C.1.1. Problem of instruction selection

One of the most interesting problems in backend code optimization is instruction selection, which we did not address in this book because we think that the problem is still open when instruction schedules are not fixed.

Instruction selection allows us to transform a low-level intermediate code into the assembly code of the target machine. We think that the classical model based on pattern matching (rewriting rules and trees [AHO 07]) does not exactly describe the problem of instruction selection. Indeed, such syntactic rules allow us to transform m intermediate instructions into a single assembly instruction, using a static cost model [AHO 07]. We think that a more accurate model must be based on code semantics. That is, the general problem is transforming m low-level intermediate instructions into n assembly instructions computing the same result, and this could be modeled by algorithm recognition as studied in [ALI 05]. The reason is that, with the advance of reconfigurable computing and heterogeneous architectures, some sophisticated assembly instructions (with complex semantics) may be introduced in the instruction set: mathematical functions, vector instructions, domain-specific instructions, etc. Rewriting rules based on pattern matching are fragile techniques that may not detect opportunities for transforming m low-level three address instructions into sophisticated instructions. More advanced code analysis based on program semantics should be used.
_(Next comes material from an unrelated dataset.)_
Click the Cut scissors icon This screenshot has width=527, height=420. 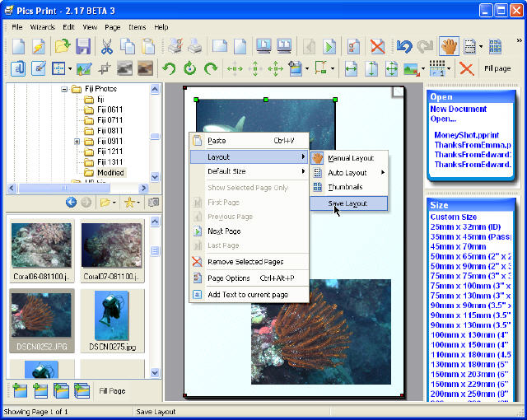point(106,47)
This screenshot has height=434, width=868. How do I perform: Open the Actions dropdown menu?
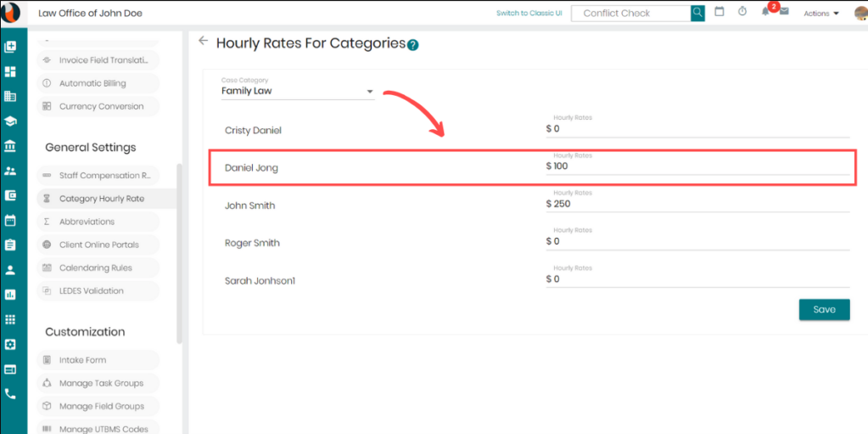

Another open question for instruction selection is its phase ordering. Indeed, it is not clear where the best place to introduce the instruction selection step inside a backend compiler flow is. Usually, instruction selection is applied before register allocation and instruction scheduling. In this case, the cost model used to select an instruction among others is not exact, since the instruction-level parallelism (ILP) extracted afterward may hide or increase a cost: think about the case of multiply-add that may be favored by the instruction selection step, while it is not exactly the best candidate to enhance ILP if a single functional unit exists for executing it.
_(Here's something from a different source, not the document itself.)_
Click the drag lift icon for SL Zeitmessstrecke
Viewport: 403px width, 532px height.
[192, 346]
Contrary to instruction scheduling and register allocation, we think that instruction selection suffers from a lack of fundamental knowledge that helps us to design elegant and robust heuristics. For all these reasons, we think that instruction selection remains an interesting problem to study in backend compilation.
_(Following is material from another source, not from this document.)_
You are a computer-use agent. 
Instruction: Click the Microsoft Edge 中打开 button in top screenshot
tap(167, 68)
C.1.2. Code optimization for multi-core and many-core processors

Putting multiple processors inside the same microchip (including network on chips) does not fundamentally change the problems of parallel programming. The programming paradigms used for multiprocessors are exactly the same for multi-cores: shared memory (OpenMP), distributed memory (MPI), threads and process, multi-agents, bio-inspired parallelism, can all be used to program multi-core processors. Furthermore, parallel algorithms would not change simply because a multiprocessor machine is transformed into a multi-core processor. In addition, the performance of a parallel program always remains limited by its sequential part: contrary to the Moore’s law which hits its practical limit, Amdhal’s law remains valid forever. Consequently, the importance of the optimization of sequential codes is not reduced by the multi-core era; it remains a complementary research activity.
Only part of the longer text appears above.